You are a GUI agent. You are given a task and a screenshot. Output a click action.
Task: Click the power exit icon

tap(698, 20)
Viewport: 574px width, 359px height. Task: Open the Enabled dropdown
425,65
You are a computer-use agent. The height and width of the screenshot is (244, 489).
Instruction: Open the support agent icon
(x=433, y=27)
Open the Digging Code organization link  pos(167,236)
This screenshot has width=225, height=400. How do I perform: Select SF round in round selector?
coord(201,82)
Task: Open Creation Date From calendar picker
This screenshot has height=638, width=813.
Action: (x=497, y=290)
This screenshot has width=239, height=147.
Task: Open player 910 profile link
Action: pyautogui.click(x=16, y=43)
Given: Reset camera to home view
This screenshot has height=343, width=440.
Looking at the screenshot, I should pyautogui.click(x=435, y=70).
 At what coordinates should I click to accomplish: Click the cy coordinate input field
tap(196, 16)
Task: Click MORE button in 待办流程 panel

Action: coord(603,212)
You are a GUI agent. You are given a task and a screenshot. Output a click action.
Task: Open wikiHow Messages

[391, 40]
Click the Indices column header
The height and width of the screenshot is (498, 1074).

· · · ·

Task: Print every entry exactly as it appears.

Your solution:
You are a GUI agent. You are given a task and a screenshot. Output a click action.
Task: Click the power exit icon

tap(698, 20)
Viewport: 574px width, 359px height. Task: Open the Enabled dropdown
425,65
You are a computer-use agent. The height and width of the screenshot is (244, 489).
Instruction: Open the support agent icon
(x=433, y=27)
Open the Digging Code organization link  pos(167,236)
This screenshot has width=225, height=400. How do I perform: Select SF round in round selector?
coord(201,82)
Task: Open Creation Date From calendar picker
This screenshot has height=638, width=813.
Action: (x=497, y=290)
This screenshot has width=239, height=147.
Task: Open player 910 profile link
Action: pyautogui.click(x=16, y=43)
Given: Reset camera to home view
This screenshot has height=343, width=440.
Looking at the screenshot, I should pyautogui.click(x=435, y=70).
 At what coordinates should I click to accomplish: Click the cy coordinate input field
tap(196, 16)
Task: Click MORE button in 待办流程 panel

Action: coord(603,212)
You are a GUI agent. You are given a task and a screenshot. Output a click action.
Task: Open wikiHow Messages

[391, 40]
Click the Indices column header
The height and width of the screenshot is (498, 1074).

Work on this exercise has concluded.